Some Smith Center residents concede that a project that may not have caused a stir in a bigger city has badly shaken this town, both because it’s fiercely protective of its identity and because it’s in the heart of the prairie Bible Belt. Smith Center has 12 churches for a population of 1,800.
But like other out-of-the-way communities in rural America, it’s slowly dying.
With one of the oldest average ages in Kansas, the town has three nursing homes, but just 17 students graduated from the local high school in May.
“People leave because there is no work,” said Justin Dube, 26, a professional house painter. “We have a lot of older folks who run this town. They’ve lived here all their lives and are afraid of change.”
The TM project offers the possibility of months, even years, of painting work, Dube said.
“All they want is to meditate for peace. How could people like that be so bad?” Dube asked. “These people will stimulate the economy.”
Working with locals
There’s evidence he might be right.
The similar project in Iowa has attracted thousands of meditators from around the world. The movement established a university there in the 1970s and incorporated Maharishi Vedic City on Fairfield’s outskirts in 2001.
Gold-domed buildings constructed by TM architects dot the community, and children learn meditation at a private K-12 school.
Often well-educated and entrepreneurial, the meditators have helped the area flourish, said Dian Gilmore, vice president of the Fairfield Chamber of Commerce. An organic farm sells to stores as far away as Chicago, while the newcomers have started businesses employing hundreds of people, she said.
In Smith Center, the plan is to develop the community in several stages, starting with a few hundred people and eventually reaching a population of several thousand.
It will include a university specializing in preventive medicine according to ancient Hindu principles, spokesmen for the project say.
Michener, the movement’s local representative, said he believes opponents eventually will be won over by benefits the project can bring, like teaching communities how to use wind power or buying organic produce from local farms.
That talk only tends to confirm the suspicions of local farmers, who point to the Texas sandburs infesting their new neighbors’ chemical-free fields or the plan to have all the new buildings face east, the same direction from which Kansas’ bitter winter winds blow.
“I never saw a group in my life with such screwed-up ideas,” said Don Yenne, 80, whose brother Raymond was one of two local farmers to sell land to the movement.
Other neighbors have vowed not to sell if the group tries to expand and to boycott any business that helps with the construction.
Farmer Hiram Lambert said many of the Maharishi’s ideas just don’t fit among locals whose families have carved a hardscrabble life out of the tough Kansas prairie.
“Out here in rural America, we don’t deal with as many off-the- wall things as in the big city,” Lambert said. “It’s a little more foreign to us.”
Lambert said he believed the new countywide zoning begun in Smith County last month would at least limit the project’s scope.
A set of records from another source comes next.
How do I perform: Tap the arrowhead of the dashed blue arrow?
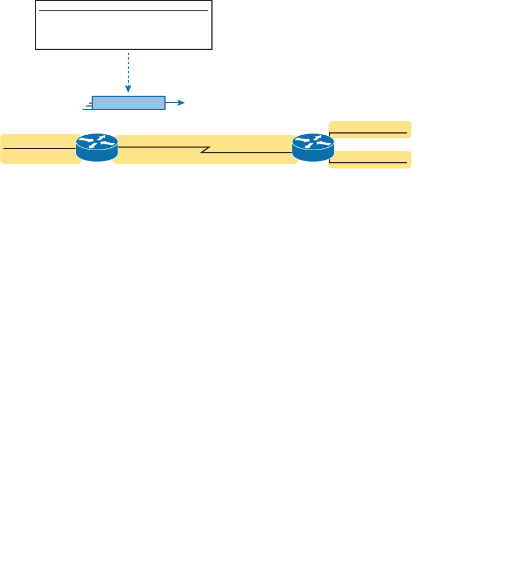(129, 89)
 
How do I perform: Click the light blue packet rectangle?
(128, 103)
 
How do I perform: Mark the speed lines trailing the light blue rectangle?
(87, 105)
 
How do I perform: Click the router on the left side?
(97, 148)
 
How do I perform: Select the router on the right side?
(312, 148)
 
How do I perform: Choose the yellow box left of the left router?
(39, 149)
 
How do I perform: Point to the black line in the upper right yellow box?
(370, 133)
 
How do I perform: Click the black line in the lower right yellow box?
(370, 163)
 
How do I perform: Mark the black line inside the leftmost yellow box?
(39, 147)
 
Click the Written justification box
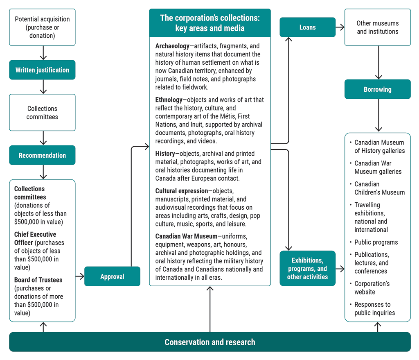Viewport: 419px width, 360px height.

And if it doesn’t, there are plans to form a watchdog group to keep the movement from recruiting local members.
“The land is important to me, and the rural life is important to me. It’s not like if things get bad here, I’m going to pick up and move somewhere,” said Lambert, 54, a fourth-generation farmer.
“Whatever challenges (these people) bring to our community, I’m going to have to live with it,” he said.